Dr. Medoff: Truman was anxious to keep the United States out of the Middle East conflict, so he maintained a strict embargo on military supplies to the region. In theory, it was “even-handed” – the U.S. didn’t send weapons to the Arabs, either. But the Arabs already had fully-equipped military forces, and they had assistance from the British and other sources. So that left the Jews scrambling to find weapons to fight off five invading Arab armies.

How did American Jews respond?

American Jewish groups protested against the embargo, but to no avail. So some of them turned to smuggling weapons to the newborn Jewish state.
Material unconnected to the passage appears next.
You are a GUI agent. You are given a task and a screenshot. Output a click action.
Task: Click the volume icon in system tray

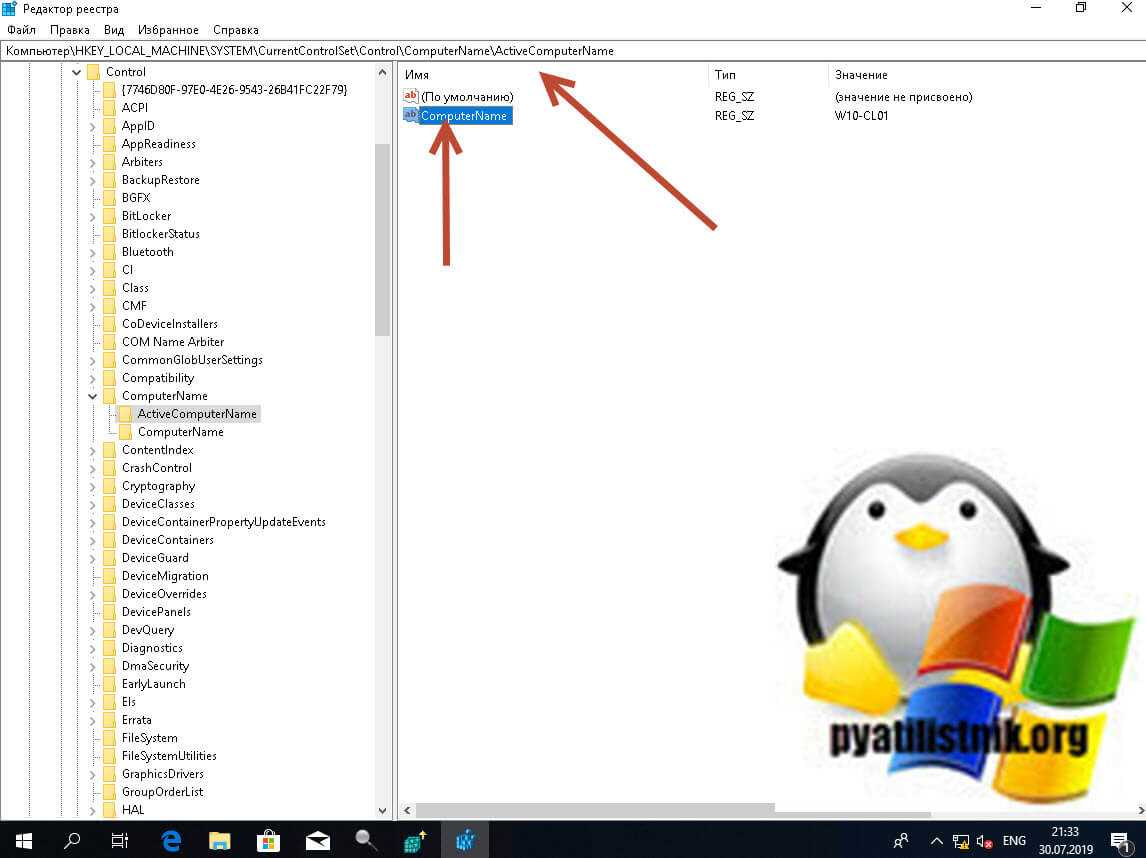pyautogui.click(x=983, y=840)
Who organized the arms smuggling?

Both the Haganah and the Irgun Zvai Leumi organized underground networks to gather weapons and send them overseas. I once interviewed someone whose family had owned a store that sold flooring materials in lower Manhattan in the 1940s. He described how Jewish veterans of World War II who returned to America with guns, which they had taken as souvenirs, brought the weapons to the store, to be hidden in large rolls of linoleum. At night, “fellows from Palestine” – they never knew their names or anything about them – would come get the guns, pack them up in crates, and whisk them away.
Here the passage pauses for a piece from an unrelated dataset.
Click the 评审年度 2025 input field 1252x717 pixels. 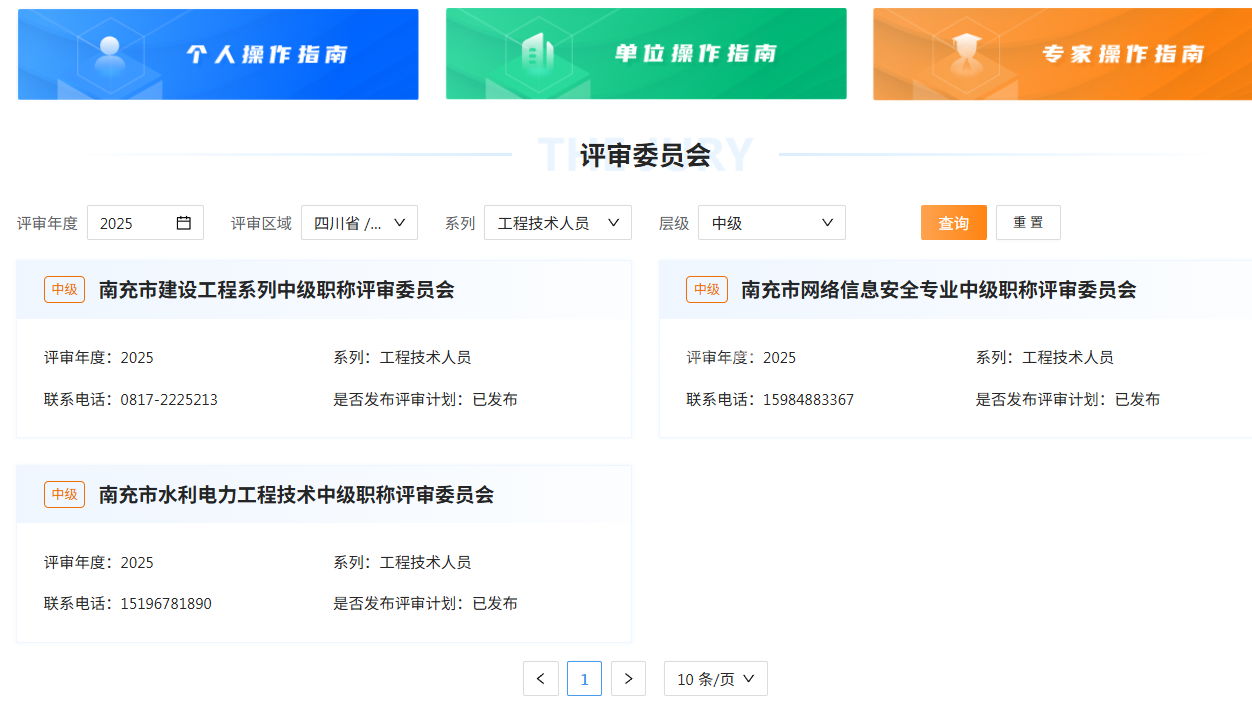[133, 223]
I also once spoke with a woman who, as a young girl, served as a pretend mourner at “funerals” that were staged at a Jewish funeral parlor in the Bronx. The weeping “relatives” served as a disguise – the coffins were filled with weapons. The caskets were driven from the Bronx to the docks at the southern end of Manhattan, marked “For Burial in the Holy Land.” The dock workers were predominantly Irish-Americans who were sympathetic to the Zionists because their people, too, were struggling for independence from the British. They agreed not to open the coffins for inspection before loading them.

How did Rabbi Kranz become involved in this activity?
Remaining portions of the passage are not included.